A PEC do retrocesso (por Ramiro Castro)

Entra, como de praxe de forma açodada e sem debate público, na ordem do dia no Congresso Nacional uma Proposta de Emenda Constitucional (PEC) que visa destroçar os atuais marcos normativos relativos às áreas de saúde, educação e investimento público (BNDES). Dentre as proposições, acaba com a obrigatoriedade de gasto mínimo em saúde e educação, o que anteriormente somente se viu em Constituições promulgadas em regimes autoritários no Brasil, como durante a Ditadura Militar. Atualmente nossa Carta Magna exige que Estados e Municípios apliquem, no mínimo, 25% de sua receita na educação e de 12% a 15% na Saúde.

A PEC 186/2019, agora com a redação dada pelo parecer substitutivo do Relator Senador Márcio Bittar do MDB, ao, dentro outras aberrações, revogar expressamente o caput e o parágrafo 1º do art. 212 e parágrafos 2 e 3 do art. 198 da Constituição, está em flagrante desarmonia com o texto Constitucional como um todo, bem como abusa do poder constituinte derivado ao atentar contra a vontade do legislador constituinte que elaborou o pacto social de 88 mediante ampla participação popular.
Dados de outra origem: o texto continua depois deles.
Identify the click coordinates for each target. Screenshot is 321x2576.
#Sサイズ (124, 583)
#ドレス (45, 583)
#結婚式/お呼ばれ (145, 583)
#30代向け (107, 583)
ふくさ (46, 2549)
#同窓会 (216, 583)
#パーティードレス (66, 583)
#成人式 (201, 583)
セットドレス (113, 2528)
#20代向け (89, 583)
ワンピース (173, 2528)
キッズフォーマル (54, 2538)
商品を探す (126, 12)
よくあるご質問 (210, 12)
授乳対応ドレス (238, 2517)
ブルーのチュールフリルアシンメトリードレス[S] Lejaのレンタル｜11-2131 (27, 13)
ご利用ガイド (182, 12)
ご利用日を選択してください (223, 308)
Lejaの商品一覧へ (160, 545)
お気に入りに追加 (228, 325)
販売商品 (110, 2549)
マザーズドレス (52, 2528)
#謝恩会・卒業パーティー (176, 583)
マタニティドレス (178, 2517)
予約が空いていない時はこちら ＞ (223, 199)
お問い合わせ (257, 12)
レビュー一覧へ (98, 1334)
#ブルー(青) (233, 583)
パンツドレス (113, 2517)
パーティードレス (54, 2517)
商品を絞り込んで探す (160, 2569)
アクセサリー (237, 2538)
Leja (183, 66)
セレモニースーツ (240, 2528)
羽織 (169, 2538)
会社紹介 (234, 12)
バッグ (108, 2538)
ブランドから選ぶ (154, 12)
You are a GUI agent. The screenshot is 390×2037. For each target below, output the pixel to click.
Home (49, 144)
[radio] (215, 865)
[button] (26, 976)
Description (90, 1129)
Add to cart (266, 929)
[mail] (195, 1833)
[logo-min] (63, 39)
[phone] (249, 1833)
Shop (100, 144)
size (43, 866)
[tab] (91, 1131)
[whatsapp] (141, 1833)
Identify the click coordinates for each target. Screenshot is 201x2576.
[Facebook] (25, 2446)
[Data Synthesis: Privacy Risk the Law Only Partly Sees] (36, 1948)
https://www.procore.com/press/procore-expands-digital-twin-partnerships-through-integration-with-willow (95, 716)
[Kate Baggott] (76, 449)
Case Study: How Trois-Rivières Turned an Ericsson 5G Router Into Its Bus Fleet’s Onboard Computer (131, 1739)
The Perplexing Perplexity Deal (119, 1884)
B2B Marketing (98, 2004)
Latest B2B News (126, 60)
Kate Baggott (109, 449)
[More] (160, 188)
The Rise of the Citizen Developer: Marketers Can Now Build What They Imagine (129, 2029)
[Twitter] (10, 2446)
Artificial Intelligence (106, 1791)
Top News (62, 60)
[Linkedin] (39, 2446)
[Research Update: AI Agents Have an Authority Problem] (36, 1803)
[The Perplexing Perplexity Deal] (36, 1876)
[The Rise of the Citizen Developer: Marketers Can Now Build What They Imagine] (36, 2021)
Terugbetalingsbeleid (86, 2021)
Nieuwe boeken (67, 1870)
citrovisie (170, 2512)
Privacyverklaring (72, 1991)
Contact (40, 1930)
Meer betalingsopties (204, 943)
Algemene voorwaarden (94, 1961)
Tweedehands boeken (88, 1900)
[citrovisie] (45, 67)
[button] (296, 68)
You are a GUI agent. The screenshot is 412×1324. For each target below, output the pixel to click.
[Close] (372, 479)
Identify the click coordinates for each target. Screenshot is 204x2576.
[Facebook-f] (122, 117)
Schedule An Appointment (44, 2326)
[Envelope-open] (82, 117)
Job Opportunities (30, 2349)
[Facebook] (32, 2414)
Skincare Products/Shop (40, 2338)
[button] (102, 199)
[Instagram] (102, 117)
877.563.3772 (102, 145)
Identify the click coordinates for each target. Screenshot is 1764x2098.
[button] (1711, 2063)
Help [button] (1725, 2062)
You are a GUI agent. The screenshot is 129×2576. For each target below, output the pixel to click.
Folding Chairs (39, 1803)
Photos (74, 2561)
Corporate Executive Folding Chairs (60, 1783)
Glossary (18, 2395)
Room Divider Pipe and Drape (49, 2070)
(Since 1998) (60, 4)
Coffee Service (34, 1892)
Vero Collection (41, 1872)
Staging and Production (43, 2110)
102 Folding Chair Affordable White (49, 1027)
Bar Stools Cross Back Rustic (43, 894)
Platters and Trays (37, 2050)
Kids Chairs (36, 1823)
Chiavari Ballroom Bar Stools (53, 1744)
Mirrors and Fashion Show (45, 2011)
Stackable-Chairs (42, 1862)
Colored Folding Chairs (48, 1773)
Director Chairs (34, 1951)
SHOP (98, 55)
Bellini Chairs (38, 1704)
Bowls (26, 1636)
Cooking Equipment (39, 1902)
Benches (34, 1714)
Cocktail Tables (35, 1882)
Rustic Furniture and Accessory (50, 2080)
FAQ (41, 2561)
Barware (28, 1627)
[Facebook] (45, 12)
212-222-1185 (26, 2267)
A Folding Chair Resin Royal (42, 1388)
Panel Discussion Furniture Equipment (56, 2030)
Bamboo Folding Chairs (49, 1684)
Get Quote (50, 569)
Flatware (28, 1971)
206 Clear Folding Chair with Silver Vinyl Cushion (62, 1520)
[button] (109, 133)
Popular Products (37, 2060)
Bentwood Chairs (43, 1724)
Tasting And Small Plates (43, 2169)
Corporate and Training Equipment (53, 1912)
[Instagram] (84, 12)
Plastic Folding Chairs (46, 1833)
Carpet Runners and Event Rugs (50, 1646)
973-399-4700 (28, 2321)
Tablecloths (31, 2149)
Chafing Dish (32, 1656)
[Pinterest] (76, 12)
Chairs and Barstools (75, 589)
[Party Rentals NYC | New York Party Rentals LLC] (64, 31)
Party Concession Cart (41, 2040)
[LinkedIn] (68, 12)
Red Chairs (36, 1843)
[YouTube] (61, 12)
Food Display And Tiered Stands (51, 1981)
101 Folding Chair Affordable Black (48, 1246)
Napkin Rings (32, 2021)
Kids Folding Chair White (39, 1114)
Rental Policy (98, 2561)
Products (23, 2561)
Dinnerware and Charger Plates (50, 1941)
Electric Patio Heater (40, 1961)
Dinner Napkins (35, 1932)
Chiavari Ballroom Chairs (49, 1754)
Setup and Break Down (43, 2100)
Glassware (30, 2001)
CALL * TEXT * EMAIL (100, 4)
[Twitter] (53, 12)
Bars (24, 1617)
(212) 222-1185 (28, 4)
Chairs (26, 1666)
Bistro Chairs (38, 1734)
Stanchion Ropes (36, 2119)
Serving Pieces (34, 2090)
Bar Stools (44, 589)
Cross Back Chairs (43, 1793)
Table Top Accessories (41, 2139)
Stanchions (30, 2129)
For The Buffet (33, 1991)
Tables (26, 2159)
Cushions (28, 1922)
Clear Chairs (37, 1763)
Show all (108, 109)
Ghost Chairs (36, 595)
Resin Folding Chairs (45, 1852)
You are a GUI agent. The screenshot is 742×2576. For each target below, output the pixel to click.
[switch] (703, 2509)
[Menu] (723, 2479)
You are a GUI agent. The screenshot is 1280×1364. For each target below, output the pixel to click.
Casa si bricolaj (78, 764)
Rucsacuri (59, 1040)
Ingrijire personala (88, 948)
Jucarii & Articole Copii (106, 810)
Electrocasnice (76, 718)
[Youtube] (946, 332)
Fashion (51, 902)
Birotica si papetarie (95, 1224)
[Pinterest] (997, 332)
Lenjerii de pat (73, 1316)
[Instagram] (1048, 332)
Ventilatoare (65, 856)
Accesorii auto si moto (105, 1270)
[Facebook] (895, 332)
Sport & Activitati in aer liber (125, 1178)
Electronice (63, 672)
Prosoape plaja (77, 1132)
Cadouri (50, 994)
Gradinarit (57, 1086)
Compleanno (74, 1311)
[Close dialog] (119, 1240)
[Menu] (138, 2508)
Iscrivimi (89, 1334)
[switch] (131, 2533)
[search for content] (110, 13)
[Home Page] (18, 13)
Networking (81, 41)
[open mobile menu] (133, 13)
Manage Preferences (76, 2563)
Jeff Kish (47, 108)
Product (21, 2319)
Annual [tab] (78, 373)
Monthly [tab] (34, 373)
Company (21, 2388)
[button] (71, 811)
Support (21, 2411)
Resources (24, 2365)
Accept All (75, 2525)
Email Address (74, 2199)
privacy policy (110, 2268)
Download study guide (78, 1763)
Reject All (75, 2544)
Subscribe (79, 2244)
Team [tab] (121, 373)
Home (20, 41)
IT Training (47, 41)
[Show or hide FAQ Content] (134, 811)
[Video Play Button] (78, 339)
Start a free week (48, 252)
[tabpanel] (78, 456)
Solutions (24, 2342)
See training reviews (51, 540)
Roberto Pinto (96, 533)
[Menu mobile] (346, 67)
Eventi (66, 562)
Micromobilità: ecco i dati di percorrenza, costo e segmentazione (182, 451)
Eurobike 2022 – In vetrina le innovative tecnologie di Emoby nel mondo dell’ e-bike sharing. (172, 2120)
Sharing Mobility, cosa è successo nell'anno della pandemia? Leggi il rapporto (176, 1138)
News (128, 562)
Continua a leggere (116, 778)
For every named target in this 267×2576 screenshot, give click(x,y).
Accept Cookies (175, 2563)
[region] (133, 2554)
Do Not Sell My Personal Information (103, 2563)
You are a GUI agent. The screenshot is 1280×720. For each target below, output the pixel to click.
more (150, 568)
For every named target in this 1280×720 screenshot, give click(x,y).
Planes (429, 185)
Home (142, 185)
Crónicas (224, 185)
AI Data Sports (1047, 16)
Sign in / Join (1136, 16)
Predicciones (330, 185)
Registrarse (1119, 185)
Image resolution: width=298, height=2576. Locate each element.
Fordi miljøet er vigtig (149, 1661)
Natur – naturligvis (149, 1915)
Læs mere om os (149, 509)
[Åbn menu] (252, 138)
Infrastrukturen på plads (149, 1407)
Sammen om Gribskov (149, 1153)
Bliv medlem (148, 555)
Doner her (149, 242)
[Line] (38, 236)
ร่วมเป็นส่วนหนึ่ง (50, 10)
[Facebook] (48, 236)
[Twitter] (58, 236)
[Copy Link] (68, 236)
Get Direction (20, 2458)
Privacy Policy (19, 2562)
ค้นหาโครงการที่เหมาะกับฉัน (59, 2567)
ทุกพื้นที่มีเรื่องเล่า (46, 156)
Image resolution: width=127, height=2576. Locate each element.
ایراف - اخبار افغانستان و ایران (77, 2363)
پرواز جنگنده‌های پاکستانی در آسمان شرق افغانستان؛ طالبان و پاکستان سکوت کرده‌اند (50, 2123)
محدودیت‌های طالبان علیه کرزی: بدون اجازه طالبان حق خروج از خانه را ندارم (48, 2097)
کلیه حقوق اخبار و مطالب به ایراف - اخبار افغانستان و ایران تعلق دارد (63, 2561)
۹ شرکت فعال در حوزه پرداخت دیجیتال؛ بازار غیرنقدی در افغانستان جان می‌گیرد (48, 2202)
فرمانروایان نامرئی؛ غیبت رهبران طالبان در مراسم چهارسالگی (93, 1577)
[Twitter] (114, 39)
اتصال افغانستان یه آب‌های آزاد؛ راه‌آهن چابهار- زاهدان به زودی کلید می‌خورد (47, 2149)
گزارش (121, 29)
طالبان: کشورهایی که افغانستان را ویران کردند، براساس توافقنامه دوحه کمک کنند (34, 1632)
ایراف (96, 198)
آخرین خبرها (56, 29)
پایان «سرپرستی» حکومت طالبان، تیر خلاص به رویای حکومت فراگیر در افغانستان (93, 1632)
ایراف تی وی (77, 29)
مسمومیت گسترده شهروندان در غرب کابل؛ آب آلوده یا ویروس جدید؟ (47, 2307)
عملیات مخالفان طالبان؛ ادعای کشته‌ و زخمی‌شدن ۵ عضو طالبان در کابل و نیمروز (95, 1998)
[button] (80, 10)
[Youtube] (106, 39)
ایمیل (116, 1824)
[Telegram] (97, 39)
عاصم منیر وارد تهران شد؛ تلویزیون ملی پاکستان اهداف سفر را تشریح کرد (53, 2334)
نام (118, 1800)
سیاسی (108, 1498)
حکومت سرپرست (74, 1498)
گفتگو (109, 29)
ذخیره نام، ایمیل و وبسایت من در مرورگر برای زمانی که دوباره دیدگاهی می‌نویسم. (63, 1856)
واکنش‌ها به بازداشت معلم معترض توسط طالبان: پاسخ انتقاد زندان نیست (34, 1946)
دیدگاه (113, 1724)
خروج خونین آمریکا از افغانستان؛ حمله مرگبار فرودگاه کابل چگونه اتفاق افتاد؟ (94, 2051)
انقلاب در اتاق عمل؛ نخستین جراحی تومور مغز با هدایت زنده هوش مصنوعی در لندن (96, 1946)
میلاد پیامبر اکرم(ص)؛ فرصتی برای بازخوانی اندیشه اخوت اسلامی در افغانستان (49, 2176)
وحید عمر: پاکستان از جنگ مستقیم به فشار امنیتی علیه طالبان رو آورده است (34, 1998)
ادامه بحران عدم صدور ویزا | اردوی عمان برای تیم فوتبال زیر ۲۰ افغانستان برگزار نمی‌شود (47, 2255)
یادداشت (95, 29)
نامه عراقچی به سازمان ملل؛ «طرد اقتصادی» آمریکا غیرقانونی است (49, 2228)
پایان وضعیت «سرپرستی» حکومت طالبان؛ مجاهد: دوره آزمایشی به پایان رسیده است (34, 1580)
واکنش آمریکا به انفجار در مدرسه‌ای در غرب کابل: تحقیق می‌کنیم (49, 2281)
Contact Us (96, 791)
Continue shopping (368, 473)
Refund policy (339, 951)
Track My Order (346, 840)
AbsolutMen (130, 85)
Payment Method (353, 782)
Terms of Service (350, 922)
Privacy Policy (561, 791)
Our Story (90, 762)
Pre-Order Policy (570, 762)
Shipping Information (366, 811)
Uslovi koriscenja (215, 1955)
É, ainda, inconstitucional pois afeta sobremaneira e de forma cristalina o direito à educação e saúde do povo Brasileiro, ao revogar o principal dispositivo capaz de efetivar estes direitos sociais, e, portanto, incorre em violação aos preceitos dos direitos humanos e fundamentais, não apenas meras normas programáticas, mas dotadas de eficácia e efetividade, pelo princípio da proibição do retrocesso social, reconhecido pelo Supremo Tribunal Federal, pois uma vez atingido determinado patamar de um direito, este não pode ser suprimido ou reduzido.

Sobre a vedação ao retrocesso social, diz o ilustre constitucionalista Canotilho:

“A proibição do retrocesso nada pode fazer contra as recessões e crises econômicas […], mas o princípio em análise limita a reversibilidade dos direitos adquiridos”, sob pena de afronta aos postulados da legítima confiança e da segurança dos cidadãos (…)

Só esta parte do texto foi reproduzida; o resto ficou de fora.